Thank elvis for our wars. Were it not for our valiant fight in Afghanistan and Iraq to preserve American democracy, were we not over there spending blood and treasure and pissing off a billion or so people, we might find ourselves in trouble here at home. Why, were it not for our wars, we might see an erosion of our way of life.

Ahh, that's more like it!
“The richest 1 percent of Americans now take home almost 24 percent of income, up from almost 9 percent in 1976. As Timothy Noah of Slate noted in an excellent series on inequality, the United States now arguably has a more unequal distribution of wealth than traditional banana republics like Nicaragua, Venezuela and Guyana.

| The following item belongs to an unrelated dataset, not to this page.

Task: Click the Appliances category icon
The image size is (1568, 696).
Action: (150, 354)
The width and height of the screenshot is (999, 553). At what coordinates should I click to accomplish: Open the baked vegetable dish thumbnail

“C.E.O.’s of the largest American companies earned an average of 42 times as much as the average worker in 1980, but 531 times as much in 2001. Perhaps the most astounding statistic is this: From 1980 to 2005, more than four-fifths of the total increase in American incomes went to the richest 1 percent.“
So says Nicholas Kristoff (whom commenter Alan considers a girly man) – he had more than these few words on that subject in yesterday’s Times.
Words like these:
“Economic polarization also shatters our sense of national union and common purpose, fostering political polarization as well.
“So in this postelection landscape, let’s not aggravate income gaps that already would make a Latin American caudillo proud. To me, we’ve reached a banana republic point where our inequality has become both economically unhealthy and morally repugnant.“
Oh – in Afghanistan, today is the 33rd day of the tenth year of the war.